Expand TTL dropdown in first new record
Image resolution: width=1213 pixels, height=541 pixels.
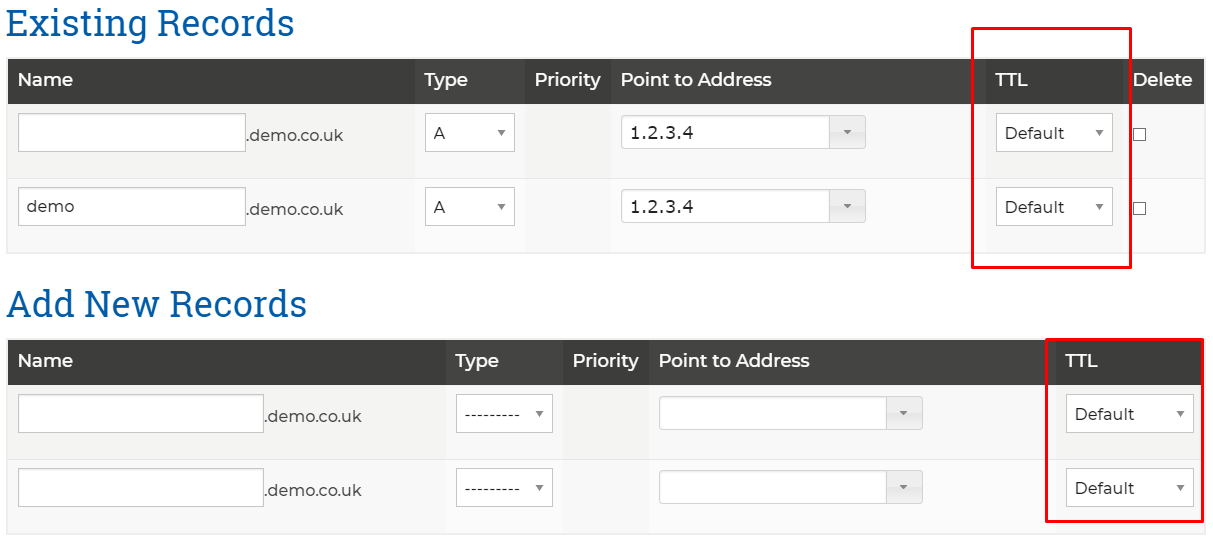click(1129, 414)
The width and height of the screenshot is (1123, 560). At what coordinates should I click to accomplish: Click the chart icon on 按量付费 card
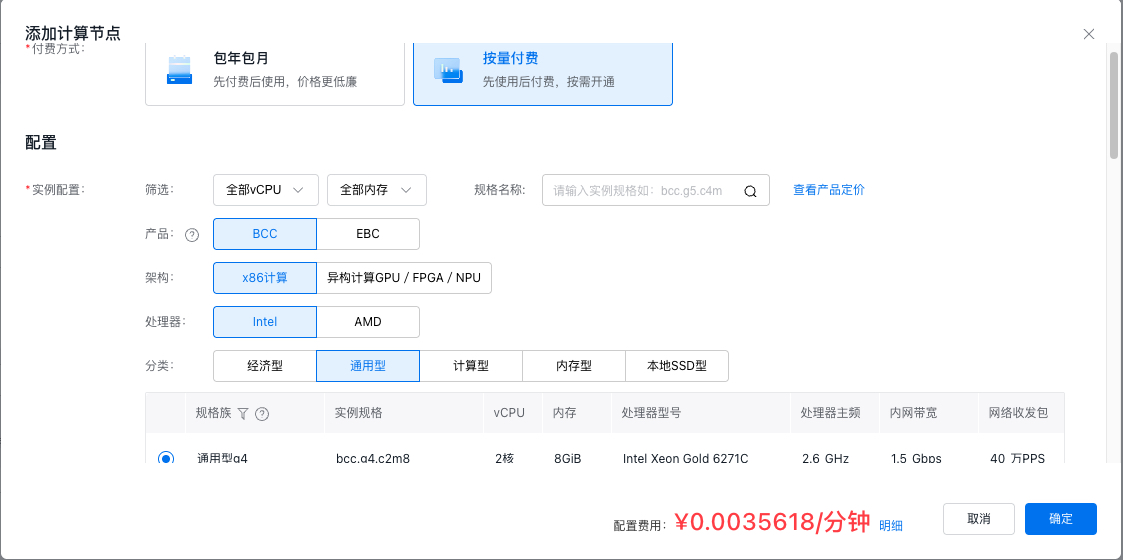coord(448,70)
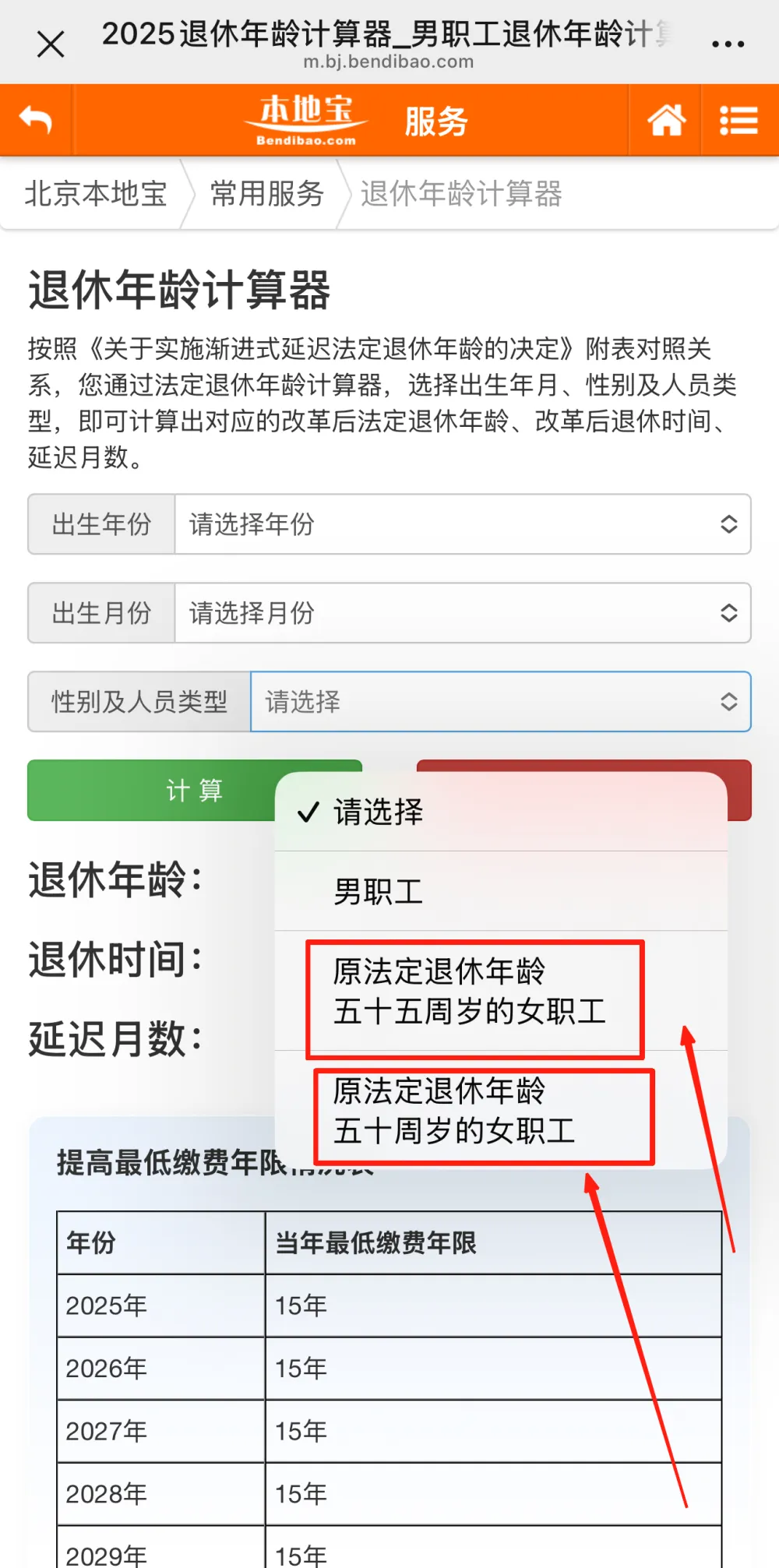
——————
TASK OBJECTIVE.
Type out the data above again exactly as written, minus the images.

FINISHED TASK.
Expand TTL dropdown in first new record
Image resolution: width=1213 pixels, height=541 pixels.
click(1129, 414)
The width and height of the screenshot is (1123, 560). At what coordinates should I click to accomplish: Click the chart icon on 按量付费 card
coord(448,70)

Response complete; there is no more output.